I was alerted to a new paper on Arctic climate (h/t Erik). The paper is
Brönnimann, et al 2012 : A multi-data set comparison of the vertical structure of temperature variability and change over the Arctic during the past 100 years . Climate Dynamics (in press)
The abstract reads [highlight added]
We compare the daily, interannual, and decadal variability and trends in the thermal structure of the Arctic troposphere using eight observation-based, vertically resolved data sets, four of which have data prior to 1948. Comparisons on the daily scale between historical reanalysis data and historical upper-air observations were performed for Svalbard for the cold winters 1911/1912 and 1988/89, the warm winters 1944/1945 and 2005/2006, and the International Geophysical Year 1957/58. Excellent agreement is found at mid-tropospheric levels. Near the ground and at the tropopause level, however, systematic differences are identified. On the interannual time scale, the correlations between all data sets are high, but there are systematic biases in terms of absolute values as well as discrepancies in the magnitude of the variability. The causes of these differences are discussed. While none of the data sets individually may be suitable for trend analysis, consistent features can be identified from analyzing all data sets together. To illustrate this, we examine trends and 20-yr averages for those regions and seasons that exhibit large sea-ice changes and have enough data for comparison. In the summertime Pacific Arctic and the autumn eastern Canadian Arctic, the lower tropospheric temperature anomalies for the recent two decades are higher than in any previous 20-yr period. In contrast, mid-tropospheric temperatures of the European Arctic in the wintertime of the 1920s and 1930s may have reached values as high as those of the late 20th and early 21st centuries.
Interesting excerpts are
We …. analyse trends and mean values over longer time periods. We first return to the long record of 850 hPa temperature in winter over Svalbard (Fig. 1). Although interannual variability was relatively similar comparing the datasets, there are substantial differences even in the trend of the relatively recent 1980-2002 period from ERA40 (0.85 °C/decade), NNR (0.57°C/decade), JRA25 (0.49 °C/decade), observations from Ny Ålesund and Barentsburg merged(0.35 °C/decade), and 20CR (0.19 °C/decade). These large discrepancies among the data sets underscore the large uncertainties involved with estimates of the trend.
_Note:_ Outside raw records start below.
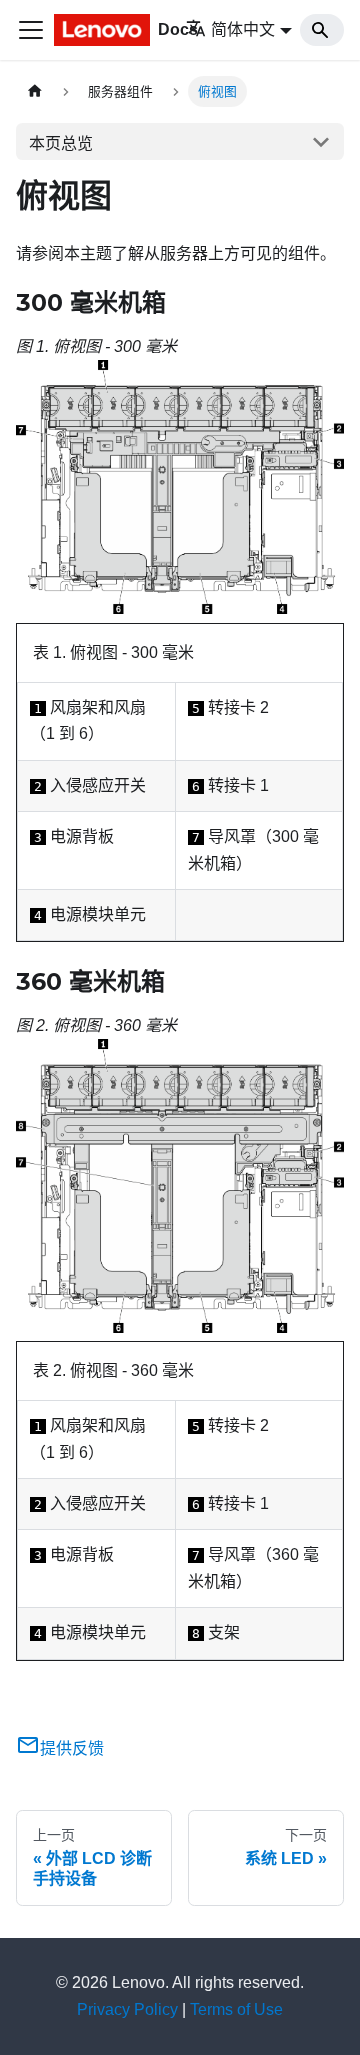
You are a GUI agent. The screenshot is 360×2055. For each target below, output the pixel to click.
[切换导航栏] (31, 30)
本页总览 (61, 143)
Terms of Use (236, 2009)
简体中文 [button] (243, 29)
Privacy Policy (127, 2009)
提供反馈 (72, 1748)
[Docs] (106, 30)
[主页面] (35, 91)
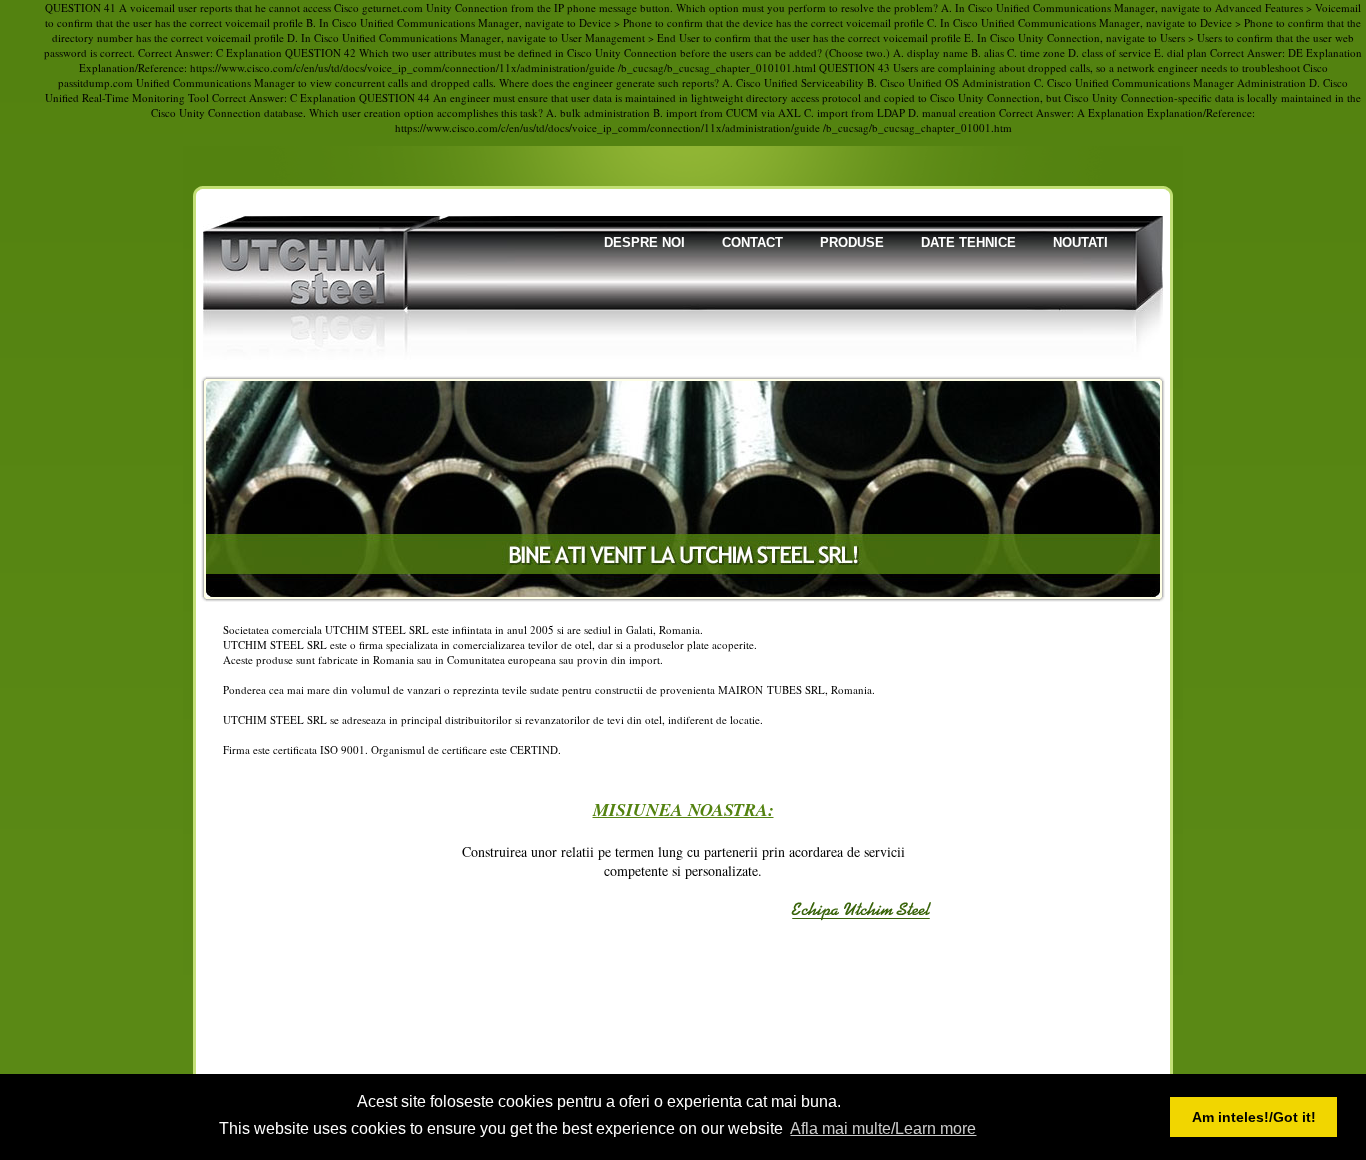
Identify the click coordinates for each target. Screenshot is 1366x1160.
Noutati (1080, 242)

A common feature seen in Figs. 9 and 10 is that the tropospheric warming is especially strong in the 1978-1997 period. The Canadian Arctic (Fig. 12) shows the strongest warming for the most recent period. A further common feature is the cooling trend throughout the troposphere in 1948-1967 in almost seasons and regions (except in 20CR for the Canadian Arctic (Fig. 12)).
Concerning the vertical structure, almost all recent warming trends (1978-1997 and 1988-2007),with the most notable exception of the summer trend in the Pacific Arctic, are stronger near the ground than at 700 hPa.
This is an informative analysis. The lower trends higher in the troposphere, for example, needs an explanation including an assessment as to how well the multi-decadal climate models are at predicting this difference. In addition, the skill at the models at predicting the spatial variations in the vertical structure of the atmosphere needs to be assessed. This is an excellent paper to use in such a model evaluation.